## YOUR INSTRUCTIONS
The line containing "Given: Click the search box for New Volume" and every line after it, through the end of the records below: repeat them exactly, nothing more.

TASK INPUTS Start Marker

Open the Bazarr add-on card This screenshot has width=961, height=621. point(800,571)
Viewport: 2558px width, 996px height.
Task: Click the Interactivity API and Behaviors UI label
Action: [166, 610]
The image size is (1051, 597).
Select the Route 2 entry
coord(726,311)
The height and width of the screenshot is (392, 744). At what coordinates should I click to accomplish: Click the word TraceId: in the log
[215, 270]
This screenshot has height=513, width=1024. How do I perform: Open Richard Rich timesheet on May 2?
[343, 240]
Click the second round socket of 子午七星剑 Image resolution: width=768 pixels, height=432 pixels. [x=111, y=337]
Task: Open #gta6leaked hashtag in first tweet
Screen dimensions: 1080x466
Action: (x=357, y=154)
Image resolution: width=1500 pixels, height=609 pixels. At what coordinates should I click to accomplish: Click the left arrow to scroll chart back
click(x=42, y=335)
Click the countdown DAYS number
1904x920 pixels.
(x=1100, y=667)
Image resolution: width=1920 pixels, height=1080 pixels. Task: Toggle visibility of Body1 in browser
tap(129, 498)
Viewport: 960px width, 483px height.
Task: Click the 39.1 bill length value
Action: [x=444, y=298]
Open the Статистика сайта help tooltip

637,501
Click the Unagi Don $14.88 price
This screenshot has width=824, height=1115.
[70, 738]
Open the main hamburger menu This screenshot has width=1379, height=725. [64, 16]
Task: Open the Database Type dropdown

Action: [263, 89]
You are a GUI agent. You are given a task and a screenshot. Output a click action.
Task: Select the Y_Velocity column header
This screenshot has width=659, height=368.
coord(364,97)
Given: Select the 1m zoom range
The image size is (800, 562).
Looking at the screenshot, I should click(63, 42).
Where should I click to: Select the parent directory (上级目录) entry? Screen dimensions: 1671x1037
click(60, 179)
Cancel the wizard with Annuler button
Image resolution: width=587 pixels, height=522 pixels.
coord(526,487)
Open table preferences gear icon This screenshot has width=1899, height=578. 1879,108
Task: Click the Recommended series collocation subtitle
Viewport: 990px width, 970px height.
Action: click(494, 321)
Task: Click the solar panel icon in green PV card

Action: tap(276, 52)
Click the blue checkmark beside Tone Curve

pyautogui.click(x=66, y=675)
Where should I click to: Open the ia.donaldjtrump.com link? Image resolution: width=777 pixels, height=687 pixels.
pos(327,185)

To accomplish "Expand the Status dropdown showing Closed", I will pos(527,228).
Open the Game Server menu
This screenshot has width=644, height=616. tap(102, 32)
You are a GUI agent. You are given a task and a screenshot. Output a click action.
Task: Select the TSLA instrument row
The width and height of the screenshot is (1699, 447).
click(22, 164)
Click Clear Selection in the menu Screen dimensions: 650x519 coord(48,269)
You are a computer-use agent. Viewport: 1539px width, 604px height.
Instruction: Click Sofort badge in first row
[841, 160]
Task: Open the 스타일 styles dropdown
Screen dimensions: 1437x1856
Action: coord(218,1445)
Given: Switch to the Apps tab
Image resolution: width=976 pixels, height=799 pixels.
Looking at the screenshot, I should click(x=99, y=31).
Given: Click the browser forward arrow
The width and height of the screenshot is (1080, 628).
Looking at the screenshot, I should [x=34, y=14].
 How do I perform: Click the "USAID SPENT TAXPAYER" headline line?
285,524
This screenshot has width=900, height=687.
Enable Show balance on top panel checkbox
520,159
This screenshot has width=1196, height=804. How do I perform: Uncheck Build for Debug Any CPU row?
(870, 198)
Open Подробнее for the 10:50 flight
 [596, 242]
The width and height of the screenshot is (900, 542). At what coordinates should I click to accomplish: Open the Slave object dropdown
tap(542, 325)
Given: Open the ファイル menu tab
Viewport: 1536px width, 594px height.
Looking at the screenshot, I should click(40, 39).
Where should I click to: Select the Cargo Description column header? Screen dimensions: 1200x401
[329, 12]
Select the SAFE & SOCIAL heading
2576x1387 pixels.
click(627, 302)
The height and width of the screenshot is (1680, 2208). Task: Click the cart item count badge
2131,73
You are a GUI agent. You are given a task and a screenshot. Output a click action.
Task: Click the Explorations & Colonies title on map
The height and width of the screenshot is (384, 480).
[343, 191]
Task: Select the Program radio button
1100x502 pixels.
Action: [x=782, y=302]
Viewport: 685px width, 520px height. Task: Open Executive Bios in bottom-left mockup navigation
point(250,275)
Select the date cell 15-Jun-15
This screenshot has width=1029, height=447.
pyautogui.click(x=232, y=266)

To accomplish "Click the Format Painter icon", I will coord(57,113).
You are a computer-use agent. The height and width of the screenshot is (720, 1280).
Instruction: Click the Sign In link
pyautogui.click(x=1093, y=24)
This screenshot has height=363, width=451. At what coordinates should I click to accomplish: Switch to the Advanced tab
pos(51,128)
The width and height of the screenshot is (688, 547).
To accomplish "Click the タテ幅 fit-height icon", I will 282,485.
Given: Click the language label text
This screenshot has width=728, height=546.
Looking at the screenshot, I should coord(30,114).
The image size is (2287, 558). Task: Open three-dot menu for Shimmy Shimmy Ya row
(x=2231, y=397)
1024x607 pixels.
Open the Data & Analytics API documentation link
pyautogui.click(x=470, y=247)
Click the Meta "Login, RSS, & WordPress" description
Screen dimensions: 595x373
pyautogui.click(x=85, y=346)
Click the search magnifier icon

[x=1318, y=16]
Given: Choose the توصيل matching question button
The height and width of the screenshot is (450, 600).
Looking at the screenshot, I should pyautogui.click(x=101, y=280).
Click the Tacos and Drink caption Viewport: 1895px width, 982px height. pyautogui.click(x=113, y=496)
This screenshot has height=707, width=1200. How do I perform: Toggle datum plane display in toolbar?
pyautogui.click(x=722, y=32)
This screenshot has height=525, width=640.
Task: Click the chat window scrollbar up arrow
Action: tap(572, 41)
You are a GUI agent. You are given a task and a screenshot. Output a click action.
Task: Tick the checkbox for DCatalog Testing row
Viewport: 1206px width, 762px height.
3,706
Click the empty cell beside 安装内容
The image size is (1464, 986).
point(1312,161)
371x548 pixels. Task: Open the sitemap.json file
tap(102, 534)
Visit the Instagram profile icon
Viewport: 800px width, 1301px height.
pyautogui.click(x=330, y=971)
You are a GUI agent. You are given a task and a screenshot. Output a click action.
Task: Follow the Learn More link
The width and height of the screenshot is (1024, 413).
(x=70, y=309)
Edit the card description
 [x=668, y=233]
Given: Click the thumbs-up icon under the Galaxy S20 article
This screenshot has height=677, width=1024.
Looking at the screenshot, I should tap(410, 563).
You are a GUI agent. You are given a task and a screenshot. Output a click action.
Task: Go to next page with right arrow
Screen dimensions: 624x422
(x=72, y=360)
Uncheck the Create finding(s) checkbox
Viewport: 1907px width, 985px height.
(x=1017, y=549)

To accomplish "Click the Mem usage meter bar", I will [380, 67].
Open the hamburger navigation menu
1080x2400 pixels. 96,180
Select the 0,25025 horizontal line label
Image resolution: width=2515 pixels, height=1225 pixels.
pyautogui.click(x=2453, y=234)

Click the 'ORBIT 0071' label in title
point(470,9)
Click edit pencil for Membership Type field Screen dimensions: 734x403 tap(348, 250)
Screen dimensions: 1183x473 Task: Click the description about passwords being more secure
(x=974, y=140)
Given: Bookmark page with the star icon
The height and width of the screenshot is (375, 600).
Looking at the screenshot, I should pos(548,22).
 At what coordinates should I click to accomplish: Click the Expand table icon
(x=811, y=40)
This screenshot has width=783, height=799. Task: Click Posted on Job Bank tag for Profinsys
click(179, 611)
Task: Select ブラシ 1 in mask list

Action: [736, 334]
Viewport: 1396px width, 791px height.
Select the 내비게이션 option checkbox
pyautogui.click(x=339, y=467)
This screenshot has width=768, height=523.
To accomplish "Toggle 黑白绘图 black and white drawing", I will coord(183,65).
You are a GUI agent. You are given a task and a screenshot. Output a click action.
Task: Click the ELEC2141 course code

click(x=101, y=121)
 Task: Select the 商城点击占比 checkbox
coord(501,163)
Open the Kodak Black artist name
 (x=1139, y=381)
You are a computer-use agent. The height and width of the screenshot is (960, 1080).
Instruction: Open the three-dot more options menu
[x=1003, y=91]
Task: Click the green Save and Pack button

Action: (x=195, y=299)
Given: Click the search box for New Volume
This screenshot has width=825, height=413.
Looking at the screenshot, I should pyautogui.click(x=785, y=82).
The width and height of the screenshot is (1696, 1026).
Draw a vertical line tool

TASK INPUTS End Marker

## EXERCISE SOLUTION
Given: Click the search box for New Volume
This screenshot has width=825, height=413.
Looking at the screenshot, I should pyautogui.click(x=785, y=82).
The width and height of the screenshot is (1696, 1026).
Draw a vertical line tool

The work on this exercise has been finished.